The High Court has dismissed a law firm's challenge to a government legal aid contract decision - seven years after judicial review proceedings began. Mr Justice Coulson hoped the 'sorry saga' would be regarded as an example of how not to conduct a public procurement challenge.
In July 2010 Hersi & Co Solicitors appealed the decision of the Legal Services Commission, the Legal Aid Agency's precursor, not to award the London firm a contract to provide legal aid services for immigration and asylum, and mental health work.
Under the tender, there were seven questions grouped under the heading 'selection criteria'. The firm answered the first three questions but left the last four questions blank. It failed to gain the number of points required for a contract.
Hersi & Co began judicial review proceedings in November 2010. The firm also alleged inequality of treatment.
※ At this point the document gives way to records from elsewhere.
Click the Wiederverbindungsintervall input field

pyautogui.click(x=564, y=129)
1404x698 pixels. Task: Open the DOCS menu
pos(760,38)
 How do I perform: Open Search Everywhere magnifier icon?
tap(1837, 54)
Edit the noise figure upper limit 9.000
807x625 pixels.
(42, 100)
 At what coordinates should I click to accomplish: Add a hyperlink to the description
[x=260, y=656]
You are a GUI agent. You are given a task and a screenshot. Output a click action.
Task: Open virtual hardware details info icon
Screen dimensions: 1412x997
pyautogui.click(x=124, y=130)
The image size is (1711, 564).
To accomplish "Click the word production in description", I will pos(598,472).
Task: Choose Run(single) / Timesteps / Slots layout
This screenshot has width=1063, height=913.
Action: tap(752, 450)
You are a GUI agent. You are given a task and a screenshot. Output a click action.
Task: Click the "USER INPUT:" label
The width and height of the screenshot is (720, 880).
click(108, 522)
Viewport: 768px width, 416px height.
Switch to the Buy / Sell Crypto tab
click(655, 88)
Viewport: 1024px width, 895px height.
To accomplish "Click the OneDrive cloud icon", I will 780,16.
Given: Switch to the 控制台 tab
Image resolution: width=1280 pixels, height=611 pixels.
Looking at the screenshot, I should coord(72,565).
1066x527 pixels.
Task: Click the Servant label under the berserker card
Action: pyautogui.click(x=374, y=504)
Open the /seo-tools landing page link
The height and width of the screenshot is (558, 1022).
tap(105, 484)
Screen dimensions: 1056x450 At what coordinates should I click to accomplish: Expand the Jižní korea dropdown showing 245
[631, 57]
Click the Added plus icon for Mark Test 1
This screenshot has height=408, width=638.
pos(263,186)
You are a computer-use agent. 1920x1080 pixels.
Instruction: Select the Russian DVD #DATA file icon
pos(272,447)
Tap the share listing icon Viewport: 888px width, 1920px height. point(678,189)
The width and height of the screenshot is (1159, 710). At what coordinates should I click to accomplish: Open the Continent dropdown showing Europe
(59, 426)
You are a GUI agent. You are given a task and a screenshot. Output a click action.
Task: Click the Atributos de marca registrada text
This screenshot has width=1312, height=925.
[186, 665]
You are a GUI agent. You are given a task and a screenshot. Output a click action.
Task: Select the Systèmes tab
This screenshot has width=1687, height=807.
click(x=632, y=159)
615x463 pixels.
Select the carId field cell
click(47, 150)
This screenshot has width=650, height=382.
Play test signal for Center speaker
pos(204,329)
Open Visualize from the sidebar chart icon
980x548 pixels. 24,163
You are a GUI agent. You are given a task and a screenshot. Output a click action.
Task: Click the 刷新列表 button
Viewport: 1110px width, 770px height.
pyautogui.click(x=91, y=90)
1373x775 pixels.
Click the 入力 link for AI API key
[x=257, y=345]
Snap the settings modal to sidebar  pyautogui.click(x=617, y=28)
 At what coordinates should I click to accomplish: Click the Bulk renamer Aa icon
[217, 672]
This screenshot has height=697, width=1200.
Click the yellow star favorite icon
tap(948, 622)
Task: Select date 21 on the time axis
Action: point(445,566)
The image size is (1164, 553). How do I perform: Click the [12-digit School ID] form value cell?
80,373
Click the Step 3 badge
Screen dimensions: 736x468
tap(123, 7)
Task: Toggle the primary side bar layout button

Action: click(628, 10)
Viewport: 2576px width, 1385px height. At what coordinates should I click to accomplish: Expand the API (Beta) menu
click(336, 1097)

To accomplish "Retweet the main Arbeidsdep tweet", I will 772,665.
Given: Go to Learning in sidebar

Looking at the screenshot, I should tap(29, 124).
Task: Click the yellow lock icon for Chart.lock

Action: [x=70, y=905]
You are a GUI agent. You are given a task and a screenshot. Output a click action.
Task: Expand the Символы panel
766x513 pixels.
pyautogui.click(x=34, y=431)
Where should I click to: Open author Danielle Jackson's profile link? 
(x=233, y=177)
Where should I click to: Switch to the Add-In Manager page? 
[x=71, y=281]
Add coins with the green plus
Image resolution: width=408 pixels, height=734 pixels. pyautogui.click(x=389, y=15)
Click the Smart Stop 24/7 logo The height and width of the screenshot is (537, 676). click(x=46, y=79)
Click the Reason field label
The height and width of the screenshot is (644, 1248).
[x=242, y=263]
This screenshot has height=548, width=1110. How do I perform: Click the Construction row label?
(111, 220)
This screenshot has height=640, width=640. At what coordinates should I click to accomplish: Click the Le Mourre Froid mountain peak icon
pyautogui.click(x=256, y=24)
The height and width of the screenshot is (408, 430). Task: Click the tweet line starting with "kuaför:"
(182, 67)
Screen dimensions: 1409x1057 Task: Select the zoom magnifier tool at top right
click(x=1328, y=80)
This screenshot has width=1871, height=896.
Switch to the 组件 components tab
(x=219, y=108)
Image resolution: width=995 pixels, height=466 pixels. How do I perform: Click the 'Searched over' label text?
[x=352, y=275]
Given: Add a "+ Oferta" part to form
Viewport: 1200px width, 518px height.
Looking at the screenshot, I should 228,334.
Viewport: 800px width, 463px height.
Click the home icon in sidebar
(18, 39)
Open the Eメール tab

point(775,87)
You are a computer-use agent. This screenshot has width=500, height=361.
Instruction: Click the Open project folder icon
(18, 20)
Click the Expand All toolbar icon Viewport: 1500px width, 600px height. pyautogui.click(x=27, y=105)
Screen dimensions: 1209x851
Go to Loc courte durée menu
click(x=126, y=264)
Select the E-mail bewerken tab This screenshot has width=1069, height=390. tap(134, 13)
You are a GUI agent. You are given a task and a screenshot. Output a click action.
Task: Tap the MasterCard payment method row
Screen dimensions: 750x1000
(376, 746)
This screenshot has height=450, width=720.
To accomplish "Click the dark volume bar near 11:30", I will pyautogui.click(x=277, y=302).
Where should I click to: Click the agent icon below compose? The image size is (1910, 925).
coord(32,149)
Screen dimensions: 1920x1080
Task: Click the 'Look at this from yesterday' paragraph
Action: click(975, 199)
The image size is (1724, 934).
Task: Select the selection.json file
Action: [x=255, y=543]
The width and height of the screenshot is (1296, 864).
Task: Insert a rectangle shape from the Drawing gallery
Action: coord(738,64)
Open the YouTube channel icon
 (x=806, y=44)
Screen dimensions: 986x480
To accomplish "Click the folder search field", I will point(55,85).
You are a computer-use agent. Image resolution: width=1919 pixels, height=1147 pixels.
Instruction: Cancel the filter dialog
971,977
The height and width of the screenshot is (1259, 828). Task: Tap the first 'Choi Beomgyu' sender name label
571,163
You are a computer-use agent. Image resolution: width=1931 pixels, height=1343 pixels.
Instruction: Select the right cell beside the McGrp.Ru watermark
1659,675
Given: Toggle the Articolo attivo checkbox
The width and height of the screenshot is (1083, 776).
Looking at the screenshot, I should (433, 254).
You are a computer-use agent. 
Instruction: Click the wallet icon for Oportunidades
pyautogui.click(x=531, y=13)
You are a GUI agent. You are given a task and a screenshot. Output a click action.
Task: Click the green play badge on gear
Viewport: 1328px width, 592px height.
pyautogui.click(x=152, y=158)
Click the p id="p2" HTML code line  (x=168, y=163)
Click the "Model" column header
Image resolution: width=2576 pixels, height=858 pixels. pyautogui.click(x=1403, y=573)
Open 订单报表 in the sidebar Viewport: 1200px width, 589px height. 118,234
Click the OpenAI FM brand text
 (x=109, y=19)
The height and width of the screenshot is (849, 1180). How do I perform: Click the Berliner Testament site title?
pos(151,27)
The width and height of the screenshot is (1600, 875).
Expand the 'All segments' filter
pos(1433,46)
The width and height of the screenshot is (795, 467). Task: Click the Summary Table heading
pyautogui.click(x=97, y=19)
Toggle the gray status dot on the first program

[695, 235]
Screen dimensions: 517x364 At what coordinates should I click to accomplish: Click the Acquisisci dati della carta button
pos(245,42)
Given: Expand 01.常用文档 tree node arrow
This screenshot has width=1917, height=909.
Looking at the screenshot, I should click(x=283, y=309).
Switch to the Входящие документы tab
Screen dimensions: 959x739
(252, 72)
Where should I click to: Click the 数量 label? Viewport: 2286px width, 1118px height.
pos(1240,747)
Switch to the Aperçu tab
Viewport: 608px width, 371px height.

Publishing a 44-page judgment this week, Hersi & Co Solicitors v The Lord Chancellor (as successor to the Legal Services Commission), Coulson dismissed the firm's challenge. Coulson said: 'The long and the short of the position here was that the claimant had failed to answer questions 5-7 and everyone else who had failed to answer those questions was treated in precisely the same way by the defendant. The case that raised the treatment of other applicants by reference to other elements of their tenders was irrelevant, disproportionate and futile.'
Coulson said the delays in the case were 'inexcusable' and the firm's conduct of the case was 'wholly unsatisfactory'. He added: 'It cannot be right that in the modern age, a case of this kind can be allowed to take seven years to get to trial.'
Detailing the procedural history, Coulson said: 'In my view this litigation has been conducted in an abysmally slow and haphazard fashion. No regard has been had to the orders of the court, or to the CPR (which contrary to the belief in some quarters, applies to the administrative court just as it applies to all other parts of the High Court). The claimant has been in breach of both court orders and the rules. I very much hope that no case ever comes to trial in the [technology and construction court] again with a six-year procedural history.'
Hersi & Co declined to comment on the case.